Prompt → Context → Harness: three layers of LLM engineering

Engineering essay · 8 min read

Prompt → Context → Harness

Why building with LLMs feels less like prompt writing and more like software engineering, every year.

TL;DR

  • Prompt is the string the model reads in one call.
  • Context is everything in the model’s window. Prompt plus retrieved docs, history, tool results.
  • Harness is the runtime around the call. Agent loop, tools, hooks, sandbox.
  • Each layer wraps the one below. Writing the prompt is roughly 20% of the work. The rest is software engineering.

Side-by-side

Same task, sliced by which layer owns it. The rest of the essay fills this in.

Prompt

  • Unit: one model call
  • Lever: prompt | model
  • Fails as: bad single output, format collapse, refusal
  • Mental model: writing instructions

Context

  • Unit: the token window
  • Lever: retriever.invoke(), summarize()
  • Fails as: wrong or stale info, lost-in-the-middle
  • Mental model: filling a backpack

Harness

  • Unit: the full session
  • Lever: while turn < max_turns:
  • Fails as: loops, runaway cost, sandbox escape
  • Mental model: operating a kitchen

In 2023, “prompt engineer” was a job title. Anthropic posted a listing in the $175K to $335K range, others followed at similar levels. Twitter filled with collections of golden prompts. Courses appeared promising the secret incantations. For a moment it looked like talking to a model was its own discipline, separate from software engineering, accessible to anyone who could write English well. The hype was real, and a lot of it was earned. The first time you saw a clever system prompt make a model behave the way you wanted, it felt like magic.

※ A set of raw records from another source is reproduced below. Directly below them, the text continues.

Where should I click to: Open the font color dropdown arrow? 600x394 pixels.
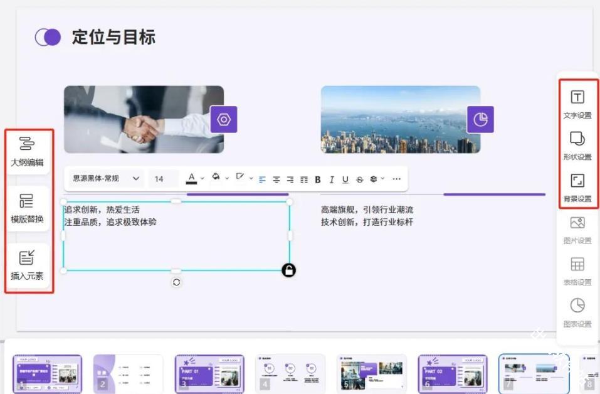pos(203,179)
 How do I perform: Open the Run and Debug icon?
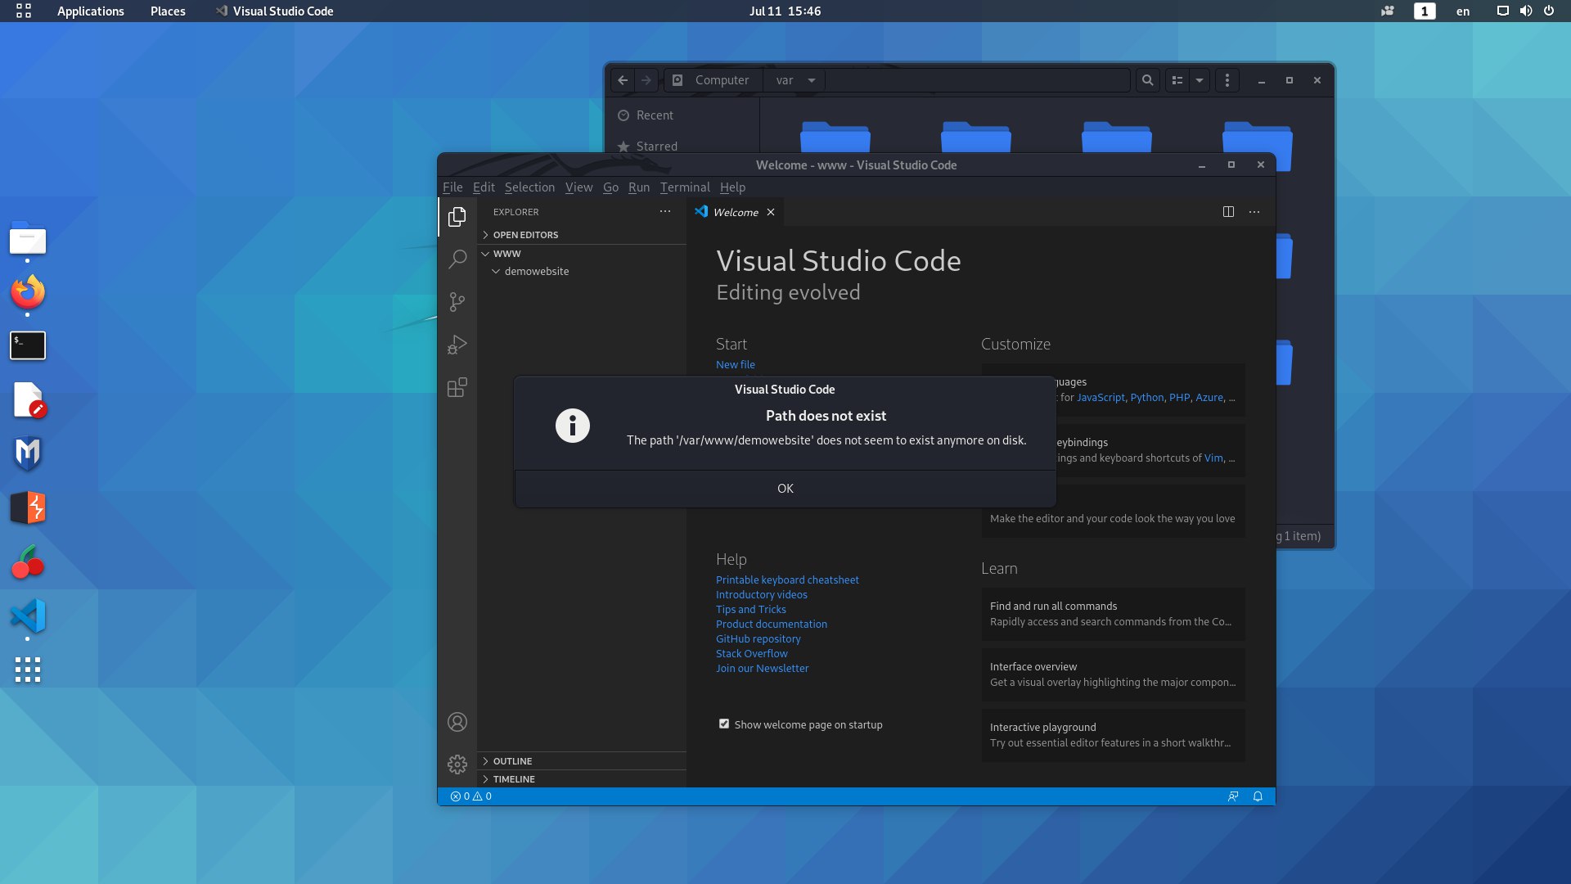coord(457,345)
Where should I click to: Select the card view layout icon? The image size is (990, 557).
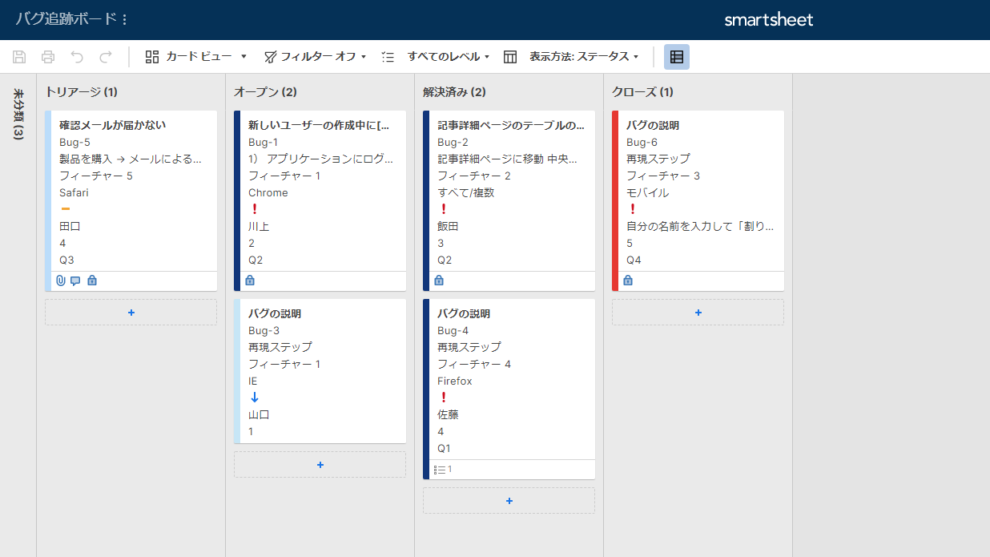[x=151, y=57]
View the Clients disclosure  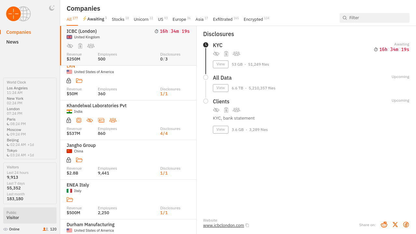[221, 130]
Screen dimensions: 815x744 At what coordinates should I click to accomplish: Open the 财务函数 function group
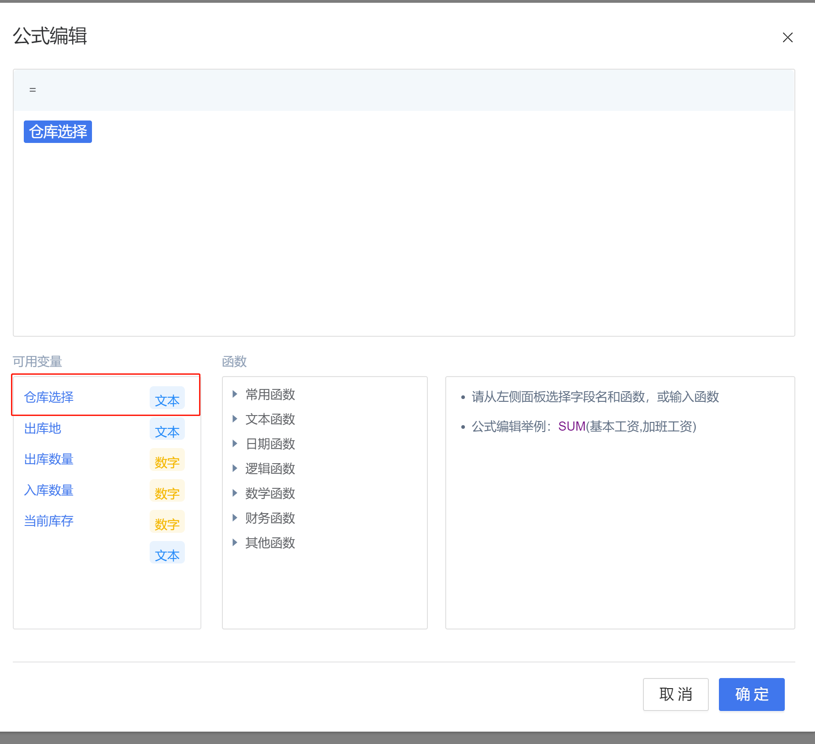[270, 518]
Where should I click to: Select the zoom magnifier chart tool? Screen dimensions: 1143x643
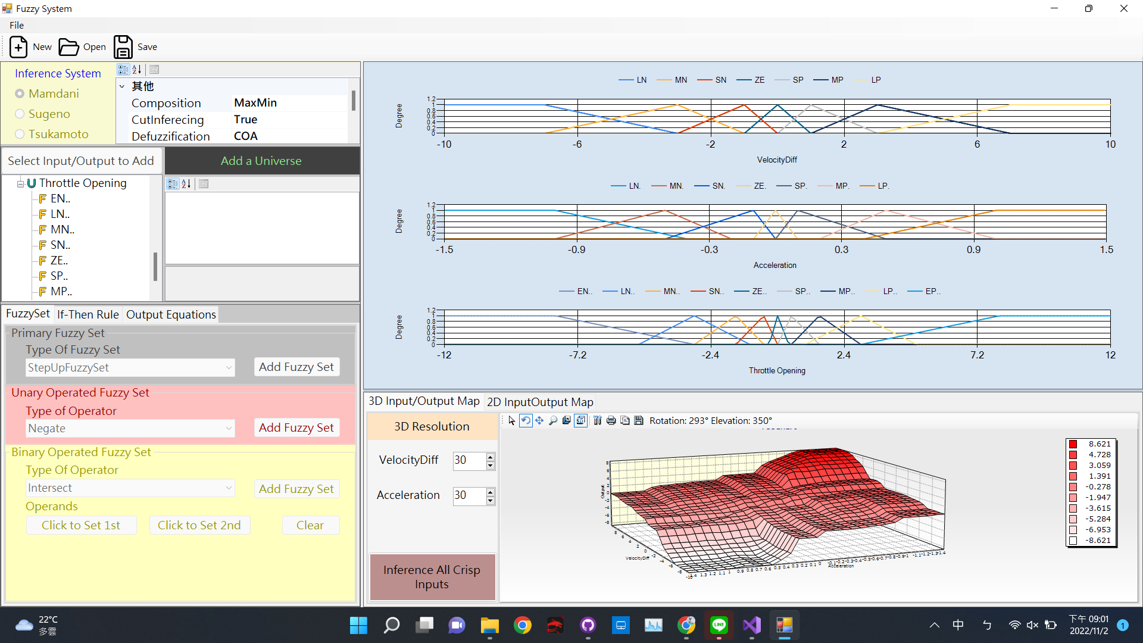point(553,421)
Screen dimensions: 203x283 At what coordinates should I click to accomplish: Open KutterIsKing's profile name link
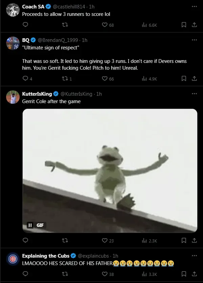click(x=37, y=94)
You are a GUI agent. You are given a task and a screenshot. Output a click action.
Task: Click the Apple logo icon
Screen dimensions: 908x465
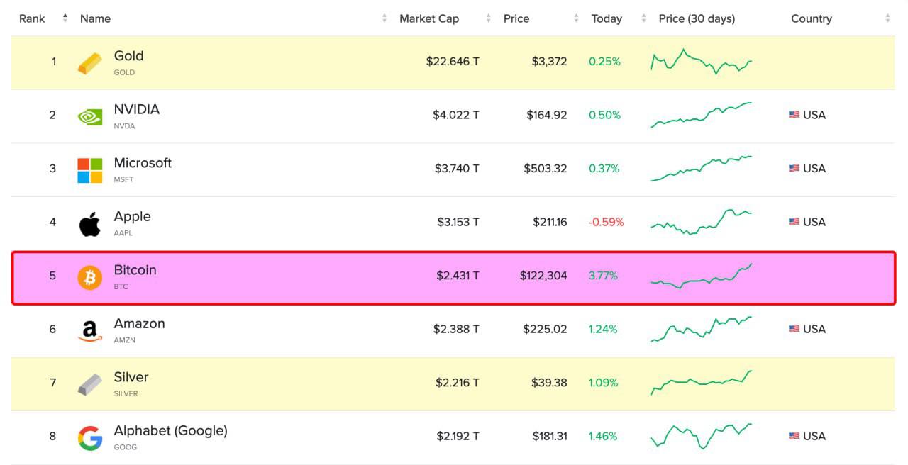coord(90,224)
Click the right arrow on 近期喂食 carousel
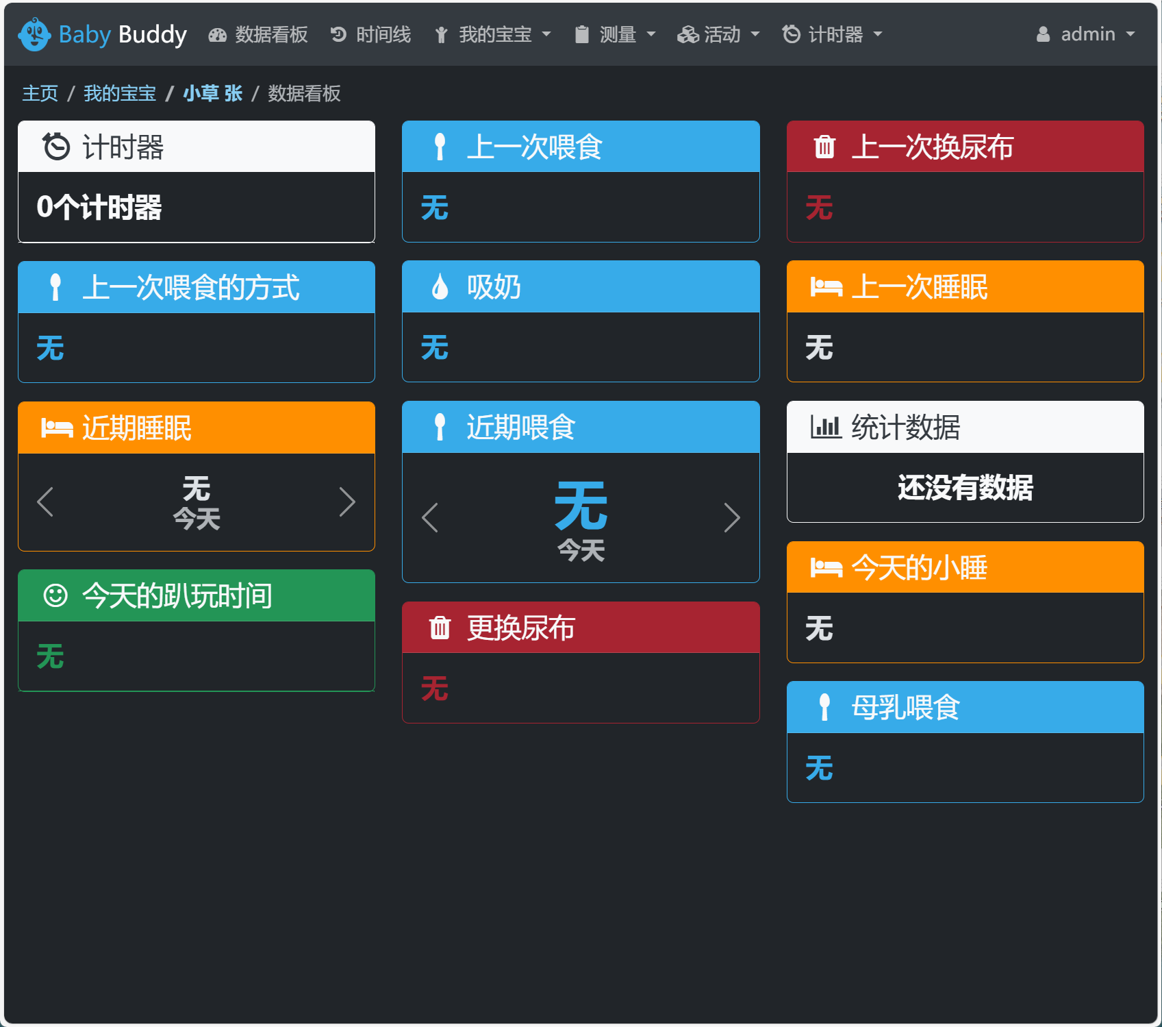This screenshot has width=1162, height=1027. [732, 518]
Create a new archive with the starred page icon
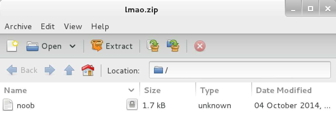 (x=12, y=46)

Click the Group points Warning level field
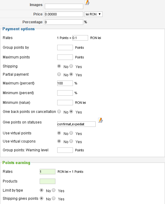65,150
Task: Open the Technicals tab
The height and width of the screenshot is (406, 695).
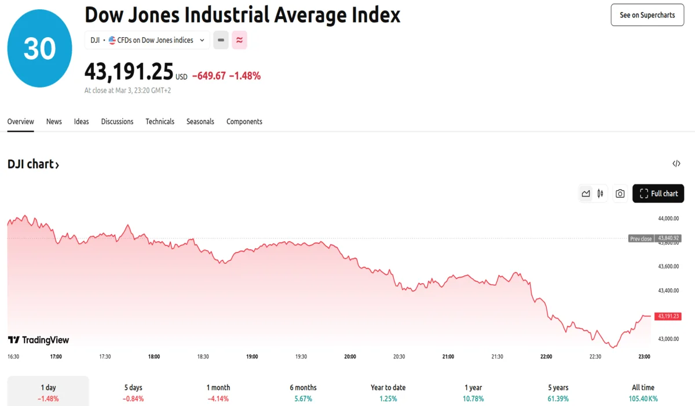Action: tap(160, 122)
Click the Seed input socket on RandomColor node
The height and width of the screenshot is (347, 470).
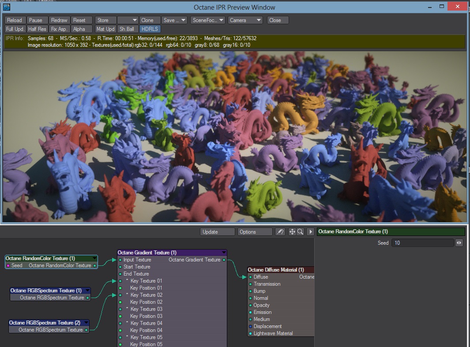point(8,265)
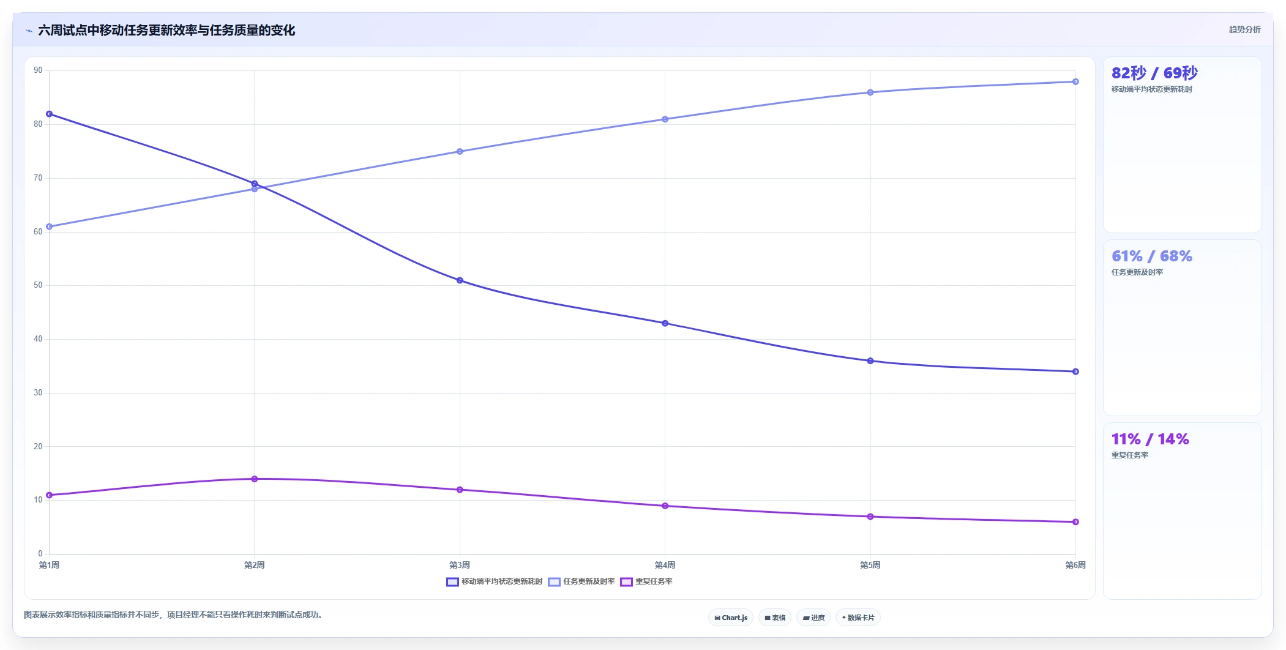Click the 第6周 point on 任务更新及时率 line
This screenshot has width=1286, height=650.
tap(1075, 81)
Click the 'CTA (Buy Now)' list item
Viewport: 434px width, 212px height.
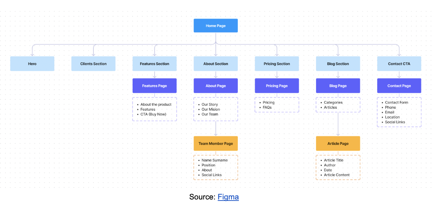coord(154,114)
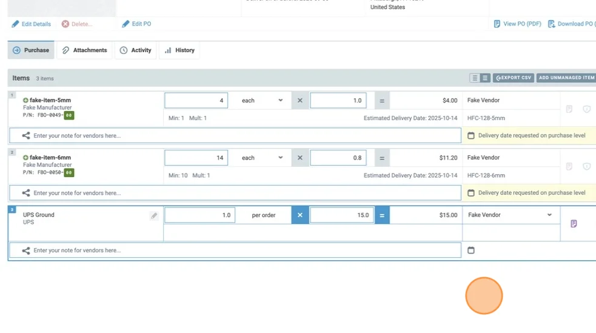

Two years on, the people I see actually shipping AI features for a living don’t spend most of their time on the prompt. They write code. They think about retrieval, context windows, tool execution, observability, evals, retries, sandboxing. The prompt is part of the work, the same way SQL is part of building a backend. Important. Worth getting right. But a slice of the practice, not the whole thing.

The same task, three layers

At each layer, the unit of work gets larger. At Layer 1, you have a single API call and a string. At Layer 2, that call is wrapped in retrieval and history. At Layer 3, it sits inside a loop that runs tools and decides when to stop.

Prompt
system
user
model
Context
sys
tools
retrieved docs
history
user
model
Harness
agent loop · model ↔ tool ↔ model ↔ …
tool
tool
done

Layer 1 · Words

Prompt Engineering

The single string the model reads on one call. Roles, instructions, examples, output format. One sequence of tokens.

This is the layer that everyone knows. The whole “prompt” is a list of role-tagged messages. The provider serializes them and the model attends to all of them at once. By default, every request is stateless: there’s no memory between calls. Whatever you want the model to know on a given turn, it has to be in the messages array for that turn.

In LangChain, this is a ChatPromptTemplate piped into a model.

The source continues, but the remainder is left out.